Всего было много в доме Алексея Старыгина: и детей, и живности, забот и радости, но того, о чём у нас пойдёт речь – коровы, у семьи не было. Последнюю на селе корову держала тётка Алексея – Евдокия (по-местному – Евдоха), ещё вполне крепкая женщина, пережившая мужа, а дети разлетелись, гостили редко, и надежды на них никакой не было. Может быть, племяш не решился, не хотел перебивать тёткин малый бизнес (она приторговывала излишками молока), а наоборот помогал ей, подвозил, кошенное самим на заливном лугу протоки, сено, его дети пасли коровушку вместе с барашками и козами и, конечно, пили молочко, а живой и работящей старушке подносили продукты своего хозяйства – яйца, птичьи потрошка и много ещё чего из простой крестьянской снеди. Покупали молоко, сметану пришлые люди, толи дачники, толи новые жители хутора.

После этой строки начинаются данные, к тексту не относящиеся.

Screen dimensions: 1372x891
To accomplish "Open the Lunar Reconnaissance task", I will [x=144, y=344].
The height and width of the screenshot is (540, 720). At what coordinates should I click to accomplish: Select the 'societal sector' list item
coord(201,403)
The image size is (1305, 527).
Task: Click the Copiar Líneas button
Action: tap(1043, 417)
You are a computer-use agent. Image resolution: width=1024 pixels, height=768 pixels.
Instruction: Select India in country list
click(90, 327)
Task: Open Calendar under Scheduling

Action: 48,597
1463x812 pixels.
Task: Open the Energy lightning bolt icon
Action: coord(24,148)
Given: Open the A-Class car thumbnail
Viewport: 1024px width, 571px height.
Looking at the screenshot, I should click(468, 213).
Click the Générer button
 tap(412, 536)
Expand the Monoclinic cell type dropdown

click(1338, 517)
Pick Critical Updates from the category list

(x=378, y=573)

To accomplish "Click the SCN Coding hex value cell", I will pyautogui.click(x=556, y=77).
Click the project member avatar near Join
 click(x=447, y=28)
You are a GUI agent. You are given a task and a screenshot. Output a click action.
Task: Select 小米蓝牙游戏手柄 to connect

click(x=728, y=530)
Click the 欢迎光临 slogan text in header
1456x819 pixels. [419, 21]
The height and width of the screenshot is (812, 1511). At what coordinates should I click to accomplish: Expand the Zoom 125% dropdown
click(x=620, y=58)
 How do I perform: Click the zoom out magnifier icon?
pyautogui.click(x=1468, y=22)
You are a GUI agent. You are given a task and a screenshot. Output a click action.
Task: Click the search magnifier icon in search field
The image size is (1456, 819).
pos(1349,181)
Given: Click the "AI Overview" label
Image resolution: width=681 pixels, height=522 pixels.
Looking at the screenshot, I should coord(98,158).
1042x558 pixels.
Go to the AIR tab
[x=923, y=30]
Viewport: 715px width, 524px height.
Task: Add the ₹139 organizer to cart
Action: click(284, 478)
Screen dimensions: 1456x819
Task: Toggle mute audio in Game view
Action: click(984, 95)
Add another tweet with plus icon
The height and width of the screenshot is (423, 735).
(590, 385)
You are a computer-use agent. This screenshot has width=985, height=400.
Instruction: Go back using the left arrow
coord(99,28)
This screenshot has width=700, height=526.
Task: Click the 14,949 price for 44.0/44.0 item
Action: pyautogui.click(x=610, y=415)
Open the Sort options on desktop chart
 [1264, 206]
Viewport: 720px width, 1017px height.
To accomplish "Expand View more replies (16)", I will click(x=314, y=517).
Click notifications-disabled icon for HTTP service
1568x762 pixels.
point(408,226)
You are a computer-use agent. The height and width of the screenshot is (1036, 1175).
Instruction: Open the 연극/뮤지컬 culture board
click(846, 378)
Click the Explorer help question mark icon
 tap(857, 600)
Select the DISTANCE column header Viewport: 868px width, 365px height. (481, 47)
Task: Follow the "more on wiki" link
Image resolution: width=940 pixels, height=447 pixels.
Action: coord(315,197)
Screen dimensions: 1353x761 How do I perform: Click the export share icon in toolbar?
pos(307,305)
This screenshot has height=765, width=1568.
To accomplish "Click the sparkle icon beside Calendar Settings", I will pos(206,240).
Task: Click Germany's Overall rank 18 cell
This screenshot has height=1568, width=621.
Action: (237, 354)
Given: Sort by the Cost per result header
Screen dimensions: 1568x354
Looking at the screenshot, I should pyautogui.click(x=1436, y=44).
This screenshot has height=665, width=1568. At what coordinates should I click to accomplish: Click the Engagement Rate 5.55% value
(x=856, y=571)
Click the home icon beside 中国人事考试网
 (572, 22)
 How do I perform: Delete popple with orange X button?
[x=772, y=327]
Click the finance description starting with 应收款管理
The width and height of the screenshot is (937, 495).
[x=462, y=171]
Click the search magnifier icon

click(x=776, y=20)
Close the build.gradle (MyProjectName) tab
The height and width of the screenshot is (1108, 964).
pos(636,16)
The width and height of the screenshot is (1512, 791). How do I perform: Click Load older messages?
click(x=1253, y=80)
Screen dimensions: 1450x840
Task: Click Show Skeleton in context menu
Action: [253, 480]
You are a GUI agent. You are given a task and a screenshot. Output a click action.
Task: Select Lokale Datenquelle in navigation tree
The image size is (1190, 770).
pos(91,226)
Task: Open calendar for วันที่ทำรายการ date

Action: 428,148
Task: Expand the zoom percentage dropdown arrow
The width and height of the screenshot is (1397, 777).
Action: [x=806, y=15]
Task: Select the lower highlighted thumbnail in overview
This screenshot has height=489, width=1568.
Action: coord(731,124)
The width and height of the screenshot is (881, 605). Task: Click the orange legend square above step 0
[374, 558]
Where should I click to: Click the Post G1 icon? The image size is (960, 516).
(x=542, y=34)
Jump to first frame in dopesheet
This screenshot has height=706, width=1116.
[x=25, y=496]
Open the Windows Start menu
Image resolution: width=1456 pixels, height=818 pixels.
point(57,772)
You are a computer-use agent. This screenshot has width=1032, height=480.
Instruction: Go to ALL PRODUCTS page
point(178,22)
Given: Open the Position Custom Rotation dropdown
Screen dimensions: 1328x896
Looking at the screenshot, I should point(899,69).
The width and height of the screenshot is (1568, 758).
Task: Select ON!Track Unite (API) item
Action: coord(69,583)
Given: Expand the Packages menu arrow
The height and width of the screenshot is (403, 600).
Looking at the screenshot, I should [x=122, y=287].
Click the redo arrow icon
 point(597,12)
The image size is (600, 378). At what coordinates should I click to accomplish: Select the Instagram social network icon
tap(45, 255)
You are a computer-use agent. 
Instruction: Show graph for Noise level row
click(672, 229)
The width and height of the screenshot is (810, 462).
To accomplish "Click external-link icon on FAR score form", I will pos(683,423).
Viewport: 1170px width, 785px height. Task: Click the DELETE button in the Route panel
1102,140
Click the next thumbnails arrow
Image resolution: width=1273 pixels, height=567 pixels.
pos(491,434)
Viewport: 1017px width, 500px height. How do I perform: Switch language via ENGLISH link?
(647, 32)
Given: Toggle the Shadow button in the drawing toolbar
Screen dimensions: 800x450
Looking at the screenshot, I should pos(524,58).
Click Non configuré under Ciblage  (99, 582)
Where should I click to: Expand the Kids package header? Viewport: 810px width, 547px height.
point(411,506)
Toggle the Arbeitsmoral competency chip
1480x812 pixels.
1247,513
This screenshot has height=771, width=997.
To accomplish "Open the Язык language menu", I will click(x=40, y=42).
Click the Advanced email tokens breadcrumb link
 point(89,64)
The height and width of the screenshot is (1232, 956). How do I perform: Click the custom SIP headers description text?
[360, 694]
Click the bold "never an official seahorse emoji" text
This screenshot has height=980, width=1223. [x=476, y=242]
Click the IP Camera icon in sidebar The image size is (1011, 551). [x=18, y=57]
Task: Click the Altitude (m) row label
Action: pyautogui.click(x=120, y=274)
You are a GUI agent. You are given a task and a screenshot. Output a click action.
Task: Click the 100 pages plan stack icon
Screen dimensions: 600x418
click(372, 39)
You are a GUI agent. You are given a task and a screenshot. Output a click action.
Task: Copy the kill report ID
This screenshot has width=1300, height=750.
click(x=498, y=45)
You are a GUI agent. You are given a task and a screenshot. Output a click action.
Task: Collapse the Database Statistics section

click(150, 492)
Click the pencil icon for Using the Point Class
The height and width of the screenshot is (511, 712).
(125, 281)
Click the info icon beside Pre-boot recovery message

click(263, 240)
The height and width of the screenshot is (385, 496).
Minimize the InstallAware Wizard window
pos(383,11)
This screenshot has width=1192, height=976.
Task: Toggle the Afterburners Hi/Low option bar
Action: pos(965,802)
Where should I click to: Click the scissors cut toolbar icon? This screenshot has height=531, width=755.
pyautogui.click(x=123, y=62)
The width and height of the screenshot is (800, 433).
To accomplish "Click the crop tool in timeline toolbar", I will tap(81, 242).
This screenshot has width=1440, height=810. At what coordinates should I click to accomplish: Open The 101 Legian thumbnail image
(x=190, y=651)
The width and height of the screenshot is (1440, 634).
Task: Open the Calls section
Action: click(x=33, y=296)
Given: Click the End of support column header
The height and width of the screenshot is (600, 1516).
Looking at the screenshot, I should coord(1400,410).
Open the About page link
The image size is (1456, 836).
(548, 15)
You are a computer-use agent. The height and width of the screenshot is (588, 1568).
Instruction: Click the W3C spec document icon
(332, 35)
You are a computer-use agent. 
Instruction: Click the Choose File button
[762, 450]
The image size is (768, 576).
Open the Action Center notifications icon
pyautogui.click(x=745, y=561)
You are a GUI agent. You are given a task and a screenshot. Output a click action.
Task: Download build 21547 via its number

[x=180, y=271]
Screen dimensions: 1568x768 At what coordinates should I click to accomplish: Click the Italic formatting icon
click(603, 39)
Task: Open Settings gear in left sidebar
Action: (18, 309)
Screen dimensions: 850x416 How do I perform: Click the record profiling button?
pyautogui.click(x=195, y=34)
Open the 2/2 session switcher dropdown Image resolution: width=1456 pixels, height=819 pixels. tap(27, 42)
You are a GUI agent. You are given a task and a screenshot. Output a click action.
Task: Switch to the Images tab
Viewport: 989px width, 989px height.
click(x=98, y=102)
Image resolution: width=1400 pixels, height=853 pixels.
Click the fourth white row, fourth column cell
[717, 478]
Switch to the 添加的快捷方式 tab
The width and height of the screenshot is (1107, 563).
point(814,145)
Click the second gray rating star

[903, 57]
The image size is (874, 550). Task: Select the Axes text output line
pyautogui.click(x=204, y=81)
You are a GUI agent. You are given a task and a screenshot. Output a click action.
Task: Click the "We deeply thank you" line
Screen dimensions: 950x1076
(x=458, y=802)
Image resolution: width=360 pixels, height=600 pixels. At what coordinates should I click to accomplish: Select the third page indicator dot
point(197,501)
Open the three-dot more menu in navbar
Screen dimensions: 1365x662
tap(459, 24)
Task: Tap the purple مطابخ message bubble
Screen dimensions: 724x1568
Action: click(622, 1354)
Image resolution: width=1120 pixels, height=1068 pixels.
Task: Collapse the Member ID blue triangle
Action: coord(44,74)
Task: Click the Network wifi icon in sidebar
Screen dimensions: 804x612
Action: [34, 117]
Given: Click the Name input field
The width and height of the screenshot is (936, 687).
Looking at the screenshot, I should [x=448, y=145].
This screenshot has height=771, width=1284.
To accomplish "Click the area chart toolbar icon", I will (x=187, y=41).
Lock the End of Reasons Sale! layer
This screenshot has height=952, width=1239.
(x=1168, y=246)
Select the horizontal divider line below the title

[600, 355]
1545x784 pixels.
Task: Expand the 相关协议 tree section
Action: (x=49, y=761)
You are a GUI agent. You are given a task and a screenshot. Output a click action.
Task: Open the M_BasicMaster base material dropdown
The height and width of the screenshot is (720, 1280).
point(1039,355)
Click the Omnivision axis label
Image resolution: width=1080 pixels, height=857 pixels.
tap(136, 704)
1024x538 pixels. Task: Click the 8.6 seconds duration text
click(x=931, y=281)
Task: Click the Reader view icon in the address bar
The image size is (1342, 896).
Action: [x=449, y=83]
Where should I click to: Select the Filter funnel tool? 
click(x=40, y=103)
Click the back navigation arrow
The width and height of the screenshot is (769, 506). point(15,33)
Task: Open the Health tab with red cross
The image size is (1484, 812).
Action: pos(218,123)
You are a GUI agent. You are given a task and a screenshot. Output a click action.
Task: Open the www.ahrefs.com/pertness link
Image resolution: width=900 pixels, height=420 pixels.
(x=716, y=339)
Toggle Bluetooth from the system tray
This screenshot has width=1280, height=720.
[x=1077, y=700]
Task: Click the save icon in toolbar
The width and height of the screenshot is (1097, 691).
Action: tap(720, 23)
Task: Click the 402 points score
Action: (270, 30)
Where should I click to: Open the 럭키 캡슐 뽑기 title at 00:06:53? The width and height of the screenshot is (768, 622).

Эта вот корова, может, и была последним звеном в цепи, что своим молоком ещё кое-как скрепляла родство станицы и города, и лопнула она, эта скрепа громко, видимо, давно надорвавшись от натянутости отношений отцов и детей, женщин и мужчин, доброты и варварства, непонятности и непонятости. И даже не осталось на хуторе ни правых, ни виноватых в этом разрыве и были ли они здесь – рассудит Господь.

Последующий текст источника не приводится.